> [EXERCISE DETAILS]:
What lines below include the word "Open"? Copy each one.

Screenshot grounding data

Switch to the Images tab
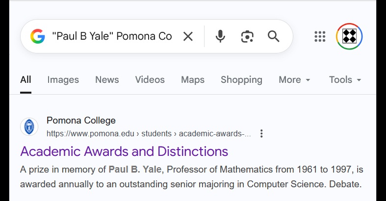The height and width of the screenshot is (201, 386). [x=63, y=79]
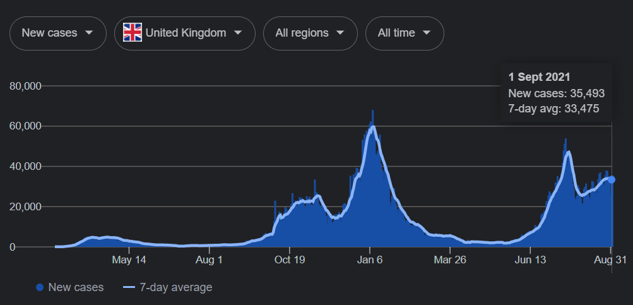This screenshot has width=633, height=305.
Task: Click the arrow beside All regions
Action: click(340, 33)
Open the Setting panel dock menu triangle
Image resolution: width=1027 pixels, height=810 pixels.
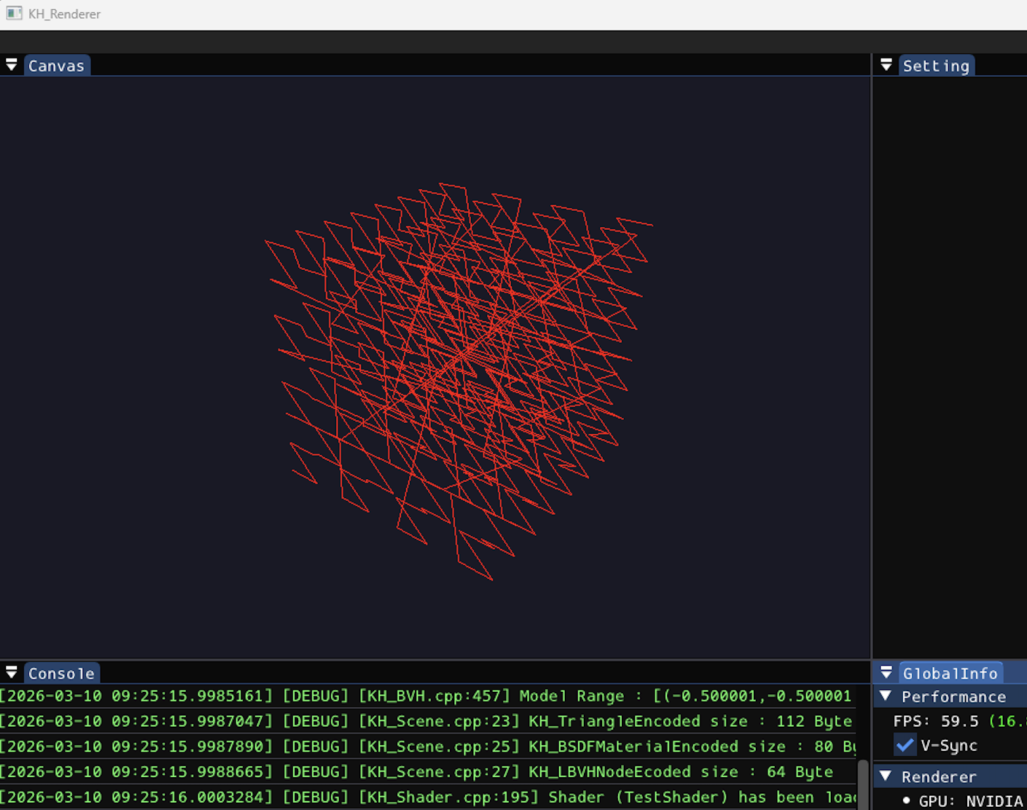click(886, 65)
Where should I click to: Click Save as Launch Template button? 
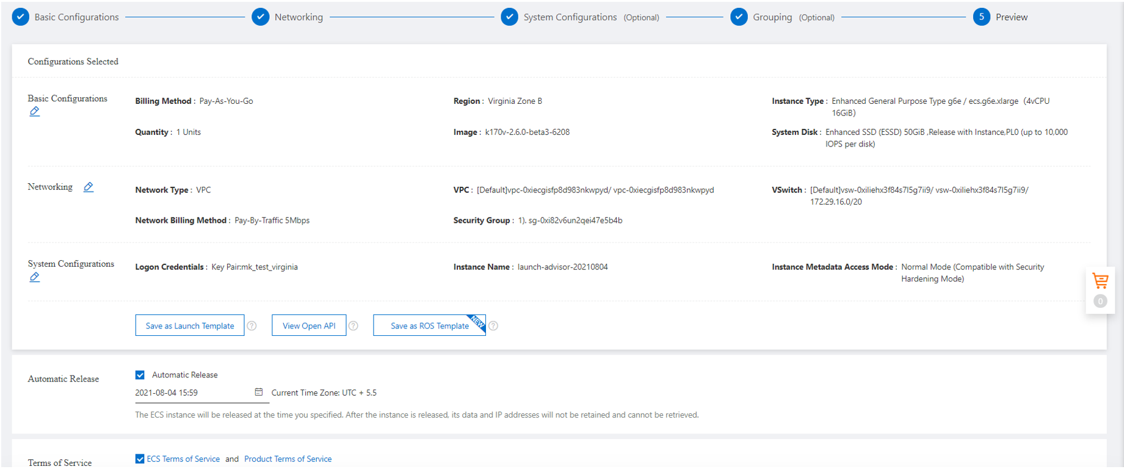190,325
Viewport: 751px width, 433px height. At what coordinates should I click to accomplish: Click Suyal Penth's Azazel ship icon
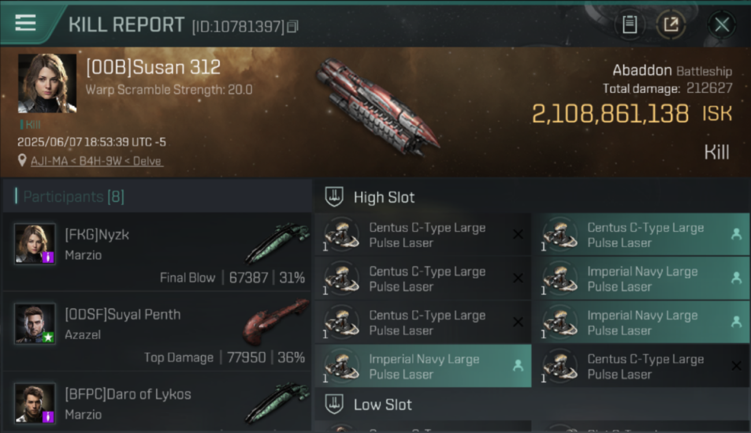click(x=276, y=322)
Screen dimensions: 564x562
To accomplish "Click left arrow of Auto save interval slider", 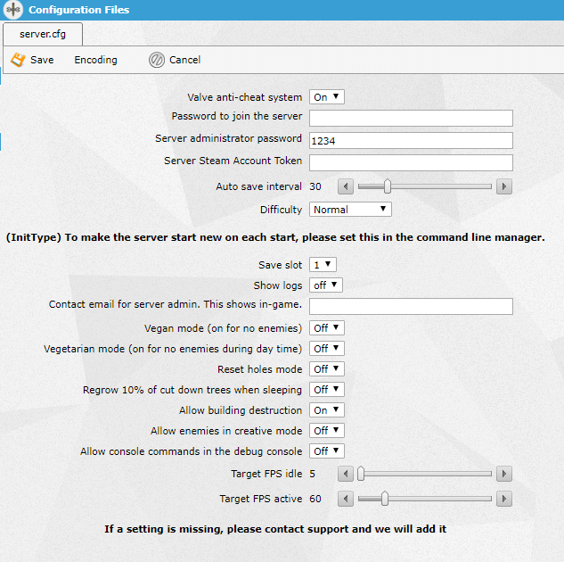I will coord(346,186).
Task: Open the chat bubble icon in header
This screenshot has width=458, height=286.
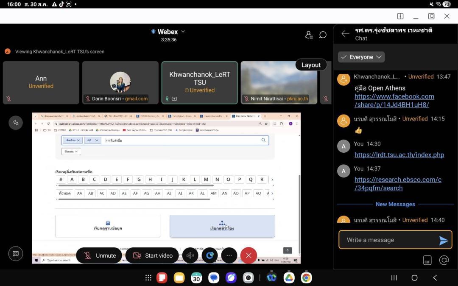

> [SOLUTION FOR THIS EXERCISE]:
Open the Setting panel dock menu triangle
Task: Open the chat bubble icon in header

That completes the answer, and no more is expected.